> Collected data
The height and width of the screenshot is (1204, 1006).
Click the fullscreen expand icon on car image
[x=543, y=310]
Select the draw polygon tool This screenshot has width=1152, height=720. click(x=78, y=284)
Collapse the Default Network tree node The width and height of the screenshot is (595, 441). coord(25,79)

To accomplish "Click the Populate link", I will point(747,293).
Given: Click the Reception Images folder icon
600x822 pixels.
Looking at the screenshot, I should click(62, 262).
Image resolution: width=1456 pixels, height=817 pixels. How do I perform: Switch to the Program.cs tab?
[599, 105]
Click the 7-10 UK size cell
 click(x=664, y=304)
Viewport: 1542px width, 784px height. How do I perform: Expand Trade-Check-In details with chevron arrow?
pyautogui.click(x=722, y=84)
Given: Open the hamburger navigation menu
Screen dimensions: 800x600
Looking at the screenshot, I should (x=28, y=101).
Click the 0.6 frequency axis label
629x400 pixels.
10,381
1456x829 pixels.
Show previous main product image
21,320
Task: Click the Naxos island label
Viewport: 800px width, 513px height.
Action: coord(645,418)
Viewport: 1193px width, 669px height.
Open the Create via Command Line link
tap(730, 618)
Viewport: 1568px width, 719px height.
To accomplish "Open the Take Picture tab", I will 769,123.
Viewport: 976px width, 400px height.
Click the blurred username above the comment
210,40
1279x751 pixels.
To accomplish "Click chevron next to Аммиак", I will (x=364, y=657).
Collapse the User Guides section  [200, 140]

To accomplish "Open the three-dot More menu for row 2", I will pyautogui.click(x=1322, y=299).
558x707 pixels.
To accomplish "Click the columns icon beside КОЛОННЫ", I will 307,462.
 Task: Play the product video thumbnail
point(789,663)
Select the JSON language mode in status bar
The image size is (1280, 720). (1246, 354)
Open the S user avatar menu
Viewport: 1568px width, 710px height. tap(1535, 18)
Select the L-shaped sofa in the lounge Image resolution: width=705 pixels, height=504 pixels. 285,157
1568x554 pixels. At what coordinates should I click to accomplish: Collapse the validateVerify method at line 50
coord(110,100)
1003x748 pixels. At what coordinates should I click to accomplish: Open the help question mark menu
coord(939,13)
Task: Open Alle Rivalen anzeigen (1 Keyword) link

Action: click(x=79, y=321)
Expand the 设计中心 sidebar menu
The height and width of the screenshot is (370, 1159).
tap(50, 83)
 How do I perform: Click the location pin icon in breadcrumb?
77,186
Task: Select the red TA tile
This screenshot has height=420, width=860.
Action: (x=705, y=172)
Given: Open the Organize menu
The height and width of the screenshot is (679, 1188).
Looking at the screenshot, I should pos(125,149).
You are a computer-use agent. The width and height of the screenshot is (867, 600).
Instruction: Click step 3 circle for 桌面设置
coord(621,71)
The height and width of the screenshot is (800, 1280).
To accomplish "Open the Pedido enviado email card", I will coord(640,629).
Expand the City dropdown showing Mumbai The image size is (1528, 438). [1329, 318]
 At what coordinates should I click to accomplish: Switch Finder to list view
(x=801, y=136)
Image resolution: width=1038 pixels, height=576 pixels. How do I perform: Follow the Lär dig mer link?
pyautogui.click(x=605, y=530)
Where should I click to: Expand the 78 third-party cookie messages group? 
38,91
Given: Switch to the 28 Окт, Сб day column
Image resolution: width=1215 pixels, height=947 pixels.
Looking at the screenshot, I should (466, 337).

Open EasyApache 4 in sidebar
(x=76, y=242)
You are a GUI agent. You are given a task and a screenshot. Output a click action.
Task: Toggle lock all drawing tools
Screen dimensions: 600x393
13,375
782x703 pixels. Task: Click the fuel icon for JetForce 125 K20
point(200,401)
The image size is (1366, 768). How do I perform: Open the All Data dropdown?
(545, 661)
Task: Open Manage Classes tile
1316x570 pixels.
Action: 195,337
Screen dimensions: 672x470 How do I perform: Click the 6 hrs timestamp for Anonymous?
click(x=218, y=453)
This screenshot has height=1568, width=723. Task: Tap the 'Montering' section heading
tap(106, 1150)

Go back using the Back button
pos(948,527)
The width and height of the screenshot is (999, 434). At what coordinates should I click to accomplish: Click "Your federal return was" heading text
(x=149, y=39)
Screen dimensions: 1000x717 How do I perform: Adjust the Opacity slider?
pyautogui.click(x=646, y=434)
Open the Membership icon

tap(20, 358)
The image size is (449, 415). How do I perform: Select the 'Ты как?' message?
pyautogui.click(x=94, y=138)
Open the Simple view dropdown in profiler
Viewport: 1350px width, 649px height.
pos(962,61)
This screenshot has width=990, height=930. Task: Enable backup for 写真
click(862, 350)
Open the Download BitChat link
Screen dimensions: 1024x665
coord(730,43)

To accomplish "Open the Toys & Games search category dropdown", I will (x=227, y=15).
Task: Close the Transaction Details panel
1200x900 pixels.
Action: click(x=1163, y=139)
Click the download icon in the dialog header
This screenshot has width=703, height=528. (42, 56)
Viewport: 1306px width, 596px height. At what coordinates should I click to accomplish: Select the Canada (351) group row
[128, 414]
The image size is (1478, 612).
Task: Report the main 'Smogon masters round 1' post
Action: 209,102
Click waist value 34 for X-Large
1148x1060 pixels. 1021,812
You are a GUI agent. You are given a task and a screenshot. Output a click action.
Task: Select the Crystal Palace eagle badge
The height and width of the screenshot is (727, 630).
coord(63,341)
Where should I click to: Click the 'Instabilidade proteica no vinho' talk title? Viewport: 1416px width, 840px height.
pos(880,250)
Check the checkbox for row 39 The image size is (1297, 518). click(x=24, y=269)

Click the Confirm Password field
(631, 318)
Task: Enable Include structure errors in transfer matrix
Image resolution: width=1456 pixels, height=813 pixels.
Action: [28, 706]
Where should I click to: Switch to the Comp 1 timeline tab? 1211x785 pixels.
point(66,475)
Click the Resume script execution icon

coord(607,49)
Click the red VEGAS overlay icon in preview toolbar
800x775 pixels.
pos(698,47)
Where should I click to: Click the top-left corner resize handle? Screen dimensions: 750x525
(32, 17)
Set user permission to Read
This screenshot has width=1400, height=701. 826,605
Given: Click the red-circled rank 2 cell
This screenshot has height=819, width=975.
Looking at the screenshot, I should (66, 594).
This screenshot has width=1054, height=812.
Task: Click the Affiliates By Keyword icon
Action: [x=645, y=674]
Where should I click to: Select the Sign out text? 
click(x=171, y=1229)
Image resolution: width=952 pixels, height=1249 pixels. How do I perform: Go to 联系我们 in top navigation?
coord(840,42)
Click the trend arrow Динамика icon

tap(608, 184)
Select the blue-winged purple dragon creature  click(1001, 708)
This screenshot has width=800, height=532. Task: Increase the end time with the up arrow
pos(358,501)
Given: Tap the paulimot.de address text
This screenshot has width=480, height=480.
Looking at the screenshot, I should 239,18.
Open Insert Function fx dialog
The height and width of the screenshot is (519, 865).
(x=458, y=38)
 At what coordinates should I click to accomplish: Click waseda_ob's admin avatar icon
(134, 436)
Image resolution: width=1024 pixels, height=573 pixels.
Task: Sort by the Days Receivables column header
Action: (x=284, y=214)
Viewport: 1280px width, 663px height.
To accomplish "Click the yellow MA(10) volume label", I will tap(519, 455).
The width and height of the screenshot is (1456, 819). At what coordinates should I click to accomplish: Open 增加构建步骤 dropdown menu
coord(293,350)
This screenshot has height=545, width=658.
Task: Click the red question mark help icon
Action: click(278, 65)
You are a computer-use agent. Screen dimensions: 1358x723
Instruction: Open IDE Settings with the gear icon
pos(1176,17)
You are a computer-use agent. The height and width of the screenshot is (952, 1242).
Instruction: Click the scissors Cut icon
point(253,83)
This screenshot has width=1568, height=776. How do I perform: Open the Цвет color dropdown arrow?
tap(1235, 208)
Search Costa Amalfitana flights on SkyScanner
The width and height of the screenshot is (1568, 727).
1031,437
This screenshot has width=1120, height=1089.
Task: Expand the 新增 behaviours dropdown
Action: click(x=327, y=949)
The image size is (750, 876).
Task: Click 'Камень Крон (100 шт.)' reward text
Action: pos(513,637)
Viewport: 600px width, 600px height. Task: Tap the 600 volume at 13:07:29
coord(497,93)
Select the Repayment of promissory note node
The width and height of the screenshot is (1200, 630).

> WORK INSTRUCTIONS
Set down verbatim only the lines between the start of the data above and the line with "Given: Click the Reception Images folder icon", both boundaries included.

> TASK RESPONSE
The height and width of the screenshot is (1204, 1006).
Click the fullscreen expand icon on car image
[x=543, y=310]
Select the draw polygon tool This screenshot has width=1152, height=720. click(x=78, y=284)
Collapse the Default Network tree node The width and height of the screenshot is (595, 441). coord(25,79)

To accomplish "Click the Populate link", I will point(747,293).
Given: Click the Reception Images folder icon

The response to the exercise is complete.